Of the 30 percent who have not yet tried to apply for the program, one-third expect to do so in the next month, while 36 percent said they’re still considering it.
According to a Small Business Administration official, more than 465,000 loans totaling $120 billion had been approved as of Thursday afternoon. More than 3,800 lending institutions -- predominantly community banks -- have participated in the program.
Companies with no more than 500 employees may borrow up to 2.5 times their payroll, or up to $10 million, which can be used for payroll and other expenses, like insurance premiums, mortgages, rent or utilities through June 30. The loans, which are guaranteed by the federal government, will be fully forgiven if 75 percent of the money goes toward keeping workers employed, according to the SBA.
Treasury Secretary Steven Mnuchin on Wednesday asked Congress to approve an additional $250 billion to replenish the loan program.

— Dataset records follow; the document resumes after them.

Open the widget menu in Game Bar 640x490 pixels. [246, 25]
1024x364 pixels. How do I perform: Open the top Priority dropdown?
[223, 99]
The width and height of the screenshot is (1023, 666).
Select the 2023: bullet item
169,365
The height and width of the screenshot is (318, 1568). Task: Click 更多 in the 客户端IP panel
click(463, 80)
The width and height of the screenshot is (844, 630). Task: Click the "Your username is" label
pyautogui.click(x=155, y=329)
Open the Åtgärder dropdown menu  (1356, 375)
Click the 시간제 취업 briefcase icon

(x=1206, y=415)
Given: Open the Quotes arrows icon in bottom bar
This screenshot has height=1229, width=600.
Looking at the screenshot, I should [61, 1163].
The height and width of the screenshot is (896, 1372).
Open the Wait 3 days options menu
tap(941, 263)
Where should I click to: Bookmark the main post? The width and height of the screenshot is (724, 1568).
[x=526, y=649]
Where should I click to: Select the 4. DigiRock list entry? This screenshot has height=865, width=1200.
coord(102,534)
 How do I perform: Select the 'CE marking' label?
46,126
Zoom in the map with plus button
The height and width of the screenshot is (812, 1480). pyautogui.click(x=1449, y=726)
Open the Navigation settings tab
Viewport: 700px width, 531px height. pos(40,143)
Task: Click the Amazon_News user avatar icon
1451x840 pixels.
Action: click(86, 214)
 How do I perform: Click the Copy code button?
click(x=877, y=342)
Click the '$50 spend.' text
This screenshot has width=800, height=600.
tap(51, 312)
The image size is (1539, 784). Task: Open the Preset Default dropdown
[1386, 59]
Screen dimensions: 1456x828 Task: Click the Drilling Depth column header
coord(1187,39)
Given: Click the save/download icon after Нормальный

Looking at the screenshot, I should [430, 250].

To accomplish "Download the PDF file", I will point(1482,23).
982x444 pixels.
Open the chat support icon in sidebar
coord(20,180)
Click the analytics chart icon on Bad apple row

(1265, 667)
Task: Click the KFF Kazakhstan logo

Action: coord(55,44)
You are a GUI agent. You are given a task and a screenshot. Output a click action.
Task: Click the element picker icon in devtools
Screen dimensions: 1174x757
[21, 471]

On Thursday, however, Senate Democrats blocked an attempt by Majority Leader Mitch McConnell to unanimously pass the legislation, pushing for changes to the small business aid program and more emergency funding for hospitals and states. The Senate adjourned until Monday.
“Democrats are blocking a 251 Billion Dollar funding boost for Small Businesses which will help them keep their employees,” Trump wrote in a Friday morning tweet. “It should be for only that reason, with no additions. We should have a big Infrastructure Phase Four with Payroll Tax Cuts & more. Big Economic Bounceback!”